La critica l’ha definita una scultura vivente, ma The Artist is Present è stato soprattutto un rituale collettivo: Abramović non metteva più in scena il dolore, ma un incontro dove non era più lei a rischiare, ma chi accettava di esporsi.

Ulay e Marina: un amore trasformato in arte

In quelle 736 ore, lo sguardo dell’artista ha intrecciato gli occhi di migliaia di anime provenienti da tutto il mondo: adulti, anziani, bambini per i quali Marina Abramović era lì, semplicemente presente per l’altro.

Ad un tratto, l’artista riconosce lo sguardo di uno spettatore diverso dagli altri, tutt’altro che anonimo. Era Ulay, il suo passato, che inaspettatamente si era seduto di fronte a lei contribuendo a trasformare quel momento in una vera e propria opera d’arte per cui la Abramović decide di rompere le regole, creando un momento di commovente vulnerabilità e spontaneità.

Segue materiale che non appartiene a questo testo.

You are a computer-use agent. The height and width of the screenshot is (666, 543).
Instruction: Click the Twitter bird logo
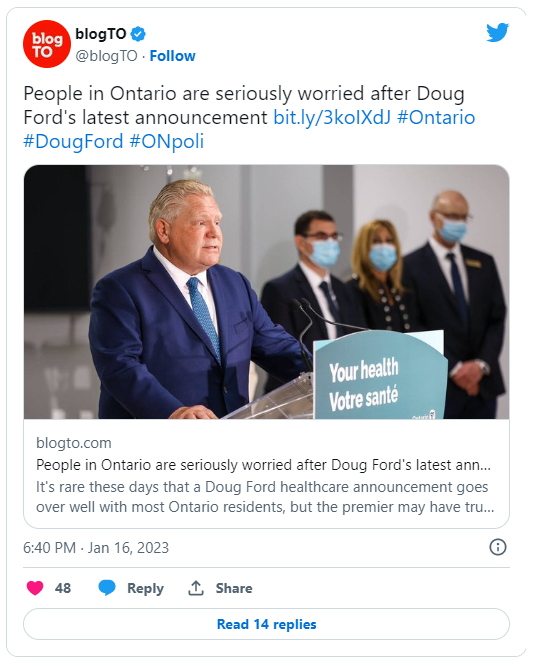tap(498, 33)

Prima di quel giorno al MoMA, la vita di Marina Abramović era stata intrecciata a quella di Ulay (Frank Uwe Laysiepen) per oltre un decennio. Si erano conosciuti nel 1975, dando vita a una delle coppie più iconiche della performance art. Il loro legame personale e artistico, però, si concluse nel 1988, dopo anni di conflitti, decidendo di percorrere ciascuno metà della Grande Muraglia Cinese e di incontrarsi a metà strada, solo per dirsi addio.

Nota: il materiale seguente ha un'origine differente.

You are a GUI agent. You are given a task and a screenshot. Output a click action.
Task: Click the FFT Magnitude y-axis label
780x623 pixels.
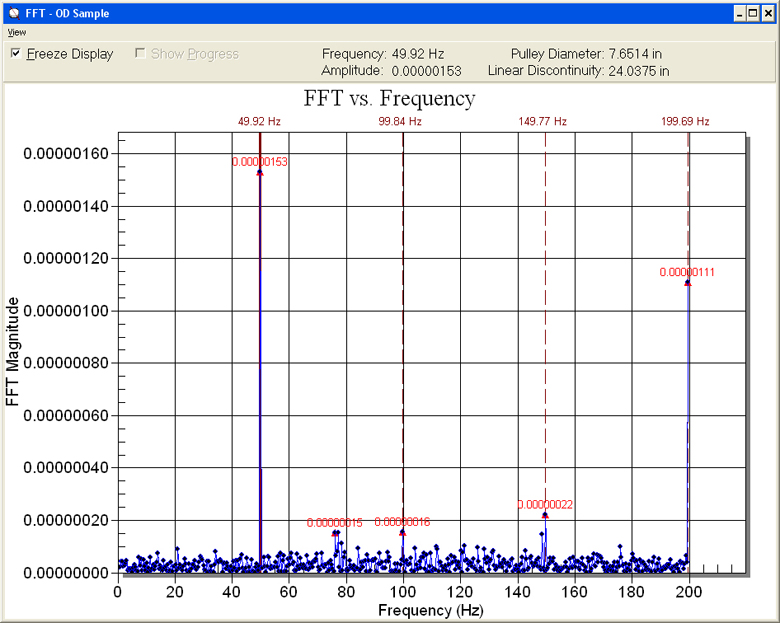click(x=13, y=351)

Quando, nel 2010, Ulay apparve inaspettatamente tra il pubblico di The Artist is Present e si sedette davanti a Marina, il silenzio nella sala divenne assordante. Lei, che fino a quel momento era rimasta immobile, lasciò scendere le lacrime e tese le mani verso di lui.

“When he came to The Artist Is Present, I invited him, but I never knew that he would sit there. This was a crazy moment because I never break rules [of the performance], but I actually broke the rules because I put my hand to touch his hand — he was not one of audience, he was all my life.”

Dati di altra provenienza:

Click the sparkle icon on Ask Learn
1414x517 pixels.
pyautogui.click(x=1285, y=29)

(Marina Abramović, Art Guide Australia, 2020)

Queste frasi mostrano non solo l’imprevedibilità emotiva di quell’incontro, ma anche quanto Marina sapesse che, nonostante il progetto fosse rigoroso, l’arte vera è quella che parte dalla sincerità del momento.

La loro storia d’amore, la condivisione, la rottura e la distanza, ha contribuito a rendere quel gesto una sorta di esempio di come l’arte possa prendere vita non solo nella creazione estetica, ma nel dolore, nella memoria, nella riconciliazione.